Holiday travel often comes with flights delayed by winter storms, mechanical failures, or schedule snafus. If your flight is hit by a lengthy delay, the pilot you want in the cockpit is Captain Denny Flanagan.
On a recent UA flight from Houston to Los Angeles, Flanagan made a gate announcement, introducing himself and sharing flight and weather information. Everyone looked up, expecting bad news, and when there was none, the talk turned to wondering who this captain was. A few minutes later, Flanagan stood at the plane door, handing out trading cards with stats about the Boeing 757 being boarded. After the unusual welcome on the PA, everyone buckled up, ready to depart.
However, when a routine inspection uncovered a small crack in the leading edge of a wing, Flanagan announced a 20-minute delay. That turned into an hour delay for maintenance, and another hour to complete the repair. Most folks got off the plane to try to rebook flights and find food. To the delight of those who stayed on board, Flanagan opened the galley doors and walked down the aisle, handing out free food as he asked the flight attendants to serve drinks.
During this season of holiday travel, when sniffles and delays run rampant, it was like getting an unexpected gift from Santa. “In the service business, the recipe for success is quite easy,” the pilot says. “Choose your attitude for the day, anticipate your customers’ needs, and exceed their expectations. I call the cockpit my sky office, and I’m the CEO. I run the airplane, and I take care of the crew and customers.”
Flanagan, a former lieutenant commander in the U.S. Navy, said he flew C-130 transport aircraft in support of Operation Deep Freeze in Antarctica and P-3 Orions (maritime surveillance aircraft) for 20 years before joining United in 1986. Since the Navy planes had crews of 14, the mission-oriented pilot routinely looked after those under his command.
Flanagan, who still flies in the Naval Reserve, kept that mindset when he became an airline pilot. After 9/11, when the airline industry was hit hard, 3,600 United pilots were furloughed. Flanagan, clearly a go-getter, decided to do what he could to build customer loyalty, hoping that as business came back, the pilots who had lost their jobs could also return to work.
Thus the gate announcements, the trading cards, and other little touches began. Whenever unaccompanied minors are on the plane, Flanagan calls the child’s parents before take-off to let them know all is well. During layovers, he writes thank you notes on the back of his business cards for the next flight, adding passenger names from the manifest after boarding.
“I usually give out 50 cards on each trip,” Flanagan says. “I write them to the passengers sitting in first class, and to those sitting in middle seats in coach.

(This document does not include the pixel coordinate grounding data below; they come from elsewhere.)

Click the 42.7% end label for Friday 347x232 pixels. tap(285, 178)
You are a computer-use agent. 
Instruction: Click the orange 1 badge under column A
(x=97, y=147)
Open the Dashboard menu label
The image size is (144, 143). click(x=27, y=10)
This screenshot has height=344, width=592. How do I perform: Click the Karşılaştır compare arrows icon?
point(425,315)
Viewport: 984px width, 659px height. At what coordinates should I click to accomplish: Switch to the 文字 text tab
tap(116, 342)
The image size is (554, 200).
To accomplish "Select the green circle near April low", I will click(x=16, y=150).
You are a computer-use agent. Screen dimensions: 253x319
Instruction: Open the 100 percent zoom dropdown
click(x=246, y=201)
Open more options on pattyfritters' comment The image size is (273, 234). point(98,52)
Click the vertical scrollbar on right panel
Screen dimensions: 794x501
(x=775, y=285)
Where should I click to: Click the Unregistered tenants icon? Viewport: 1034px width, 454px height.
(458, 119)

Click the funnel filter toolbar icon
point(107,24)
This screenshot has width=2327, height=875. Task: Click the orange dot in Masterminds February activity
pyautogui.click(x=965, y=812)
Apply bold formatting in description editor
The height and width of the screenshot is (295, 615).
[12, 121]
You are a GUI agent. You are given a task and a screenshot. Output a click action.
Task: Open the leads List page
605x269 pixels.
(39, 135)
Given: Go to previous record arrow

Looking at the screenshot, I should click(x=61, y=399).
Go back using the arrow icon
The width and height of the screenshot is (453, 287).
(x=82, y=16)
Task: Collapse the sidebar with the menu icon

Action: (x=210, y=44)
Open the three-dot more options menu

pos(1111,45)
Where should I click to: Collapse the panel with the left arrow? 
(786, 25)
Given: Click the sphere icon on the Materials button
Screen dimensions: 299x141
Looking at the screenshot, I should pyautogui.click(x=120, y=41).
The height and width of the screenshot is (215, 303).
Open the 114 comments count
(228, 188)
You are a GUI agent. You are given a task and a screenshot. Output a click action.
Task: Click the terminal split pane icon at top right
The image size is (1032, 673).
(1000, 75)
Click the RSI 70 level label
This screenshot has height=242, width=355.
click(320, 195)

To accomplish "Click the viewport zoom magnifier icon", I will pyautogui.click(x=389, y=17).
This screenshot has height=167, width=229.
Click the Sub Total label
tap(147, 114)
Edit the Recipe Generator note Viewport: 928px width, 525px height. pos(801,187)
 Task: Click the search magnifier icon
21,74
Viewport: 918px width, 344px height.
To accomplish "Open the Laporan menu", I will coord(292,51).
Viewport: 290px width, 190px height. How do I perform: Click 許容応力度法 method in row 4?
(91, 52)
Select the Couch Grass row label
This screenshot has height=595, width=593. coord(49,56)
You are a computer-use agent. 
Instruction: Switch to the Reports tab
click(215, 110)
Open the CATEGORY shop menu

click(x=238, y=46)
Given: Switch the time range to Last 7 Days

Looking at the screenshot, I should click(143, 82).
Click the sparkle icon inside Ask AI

We’ve all been in that middle seat, and when the person on either side of you takes an armrest, it’s not that comfortable.”
The captain figures if a flight attendant hands the middle seat passenger a note from the pilot, those on either side will take notice and strike up a conversation. Usually, that conversation ends up with people sharing the armrests.
Many acts can be considered exceptional customer service, but the most meaningful ones are really unplanned acts of kindness. In 2008, a passenger who got one of Flanagan’s notes wrote back, asking if the pilot could get an electric wheelchair to a handicapped boy in Honduras. Flanagan’s calls to colleagues in United Cargo and then-Continental Airlines got the wheelchair delivered, at no charge, on Christmas Day.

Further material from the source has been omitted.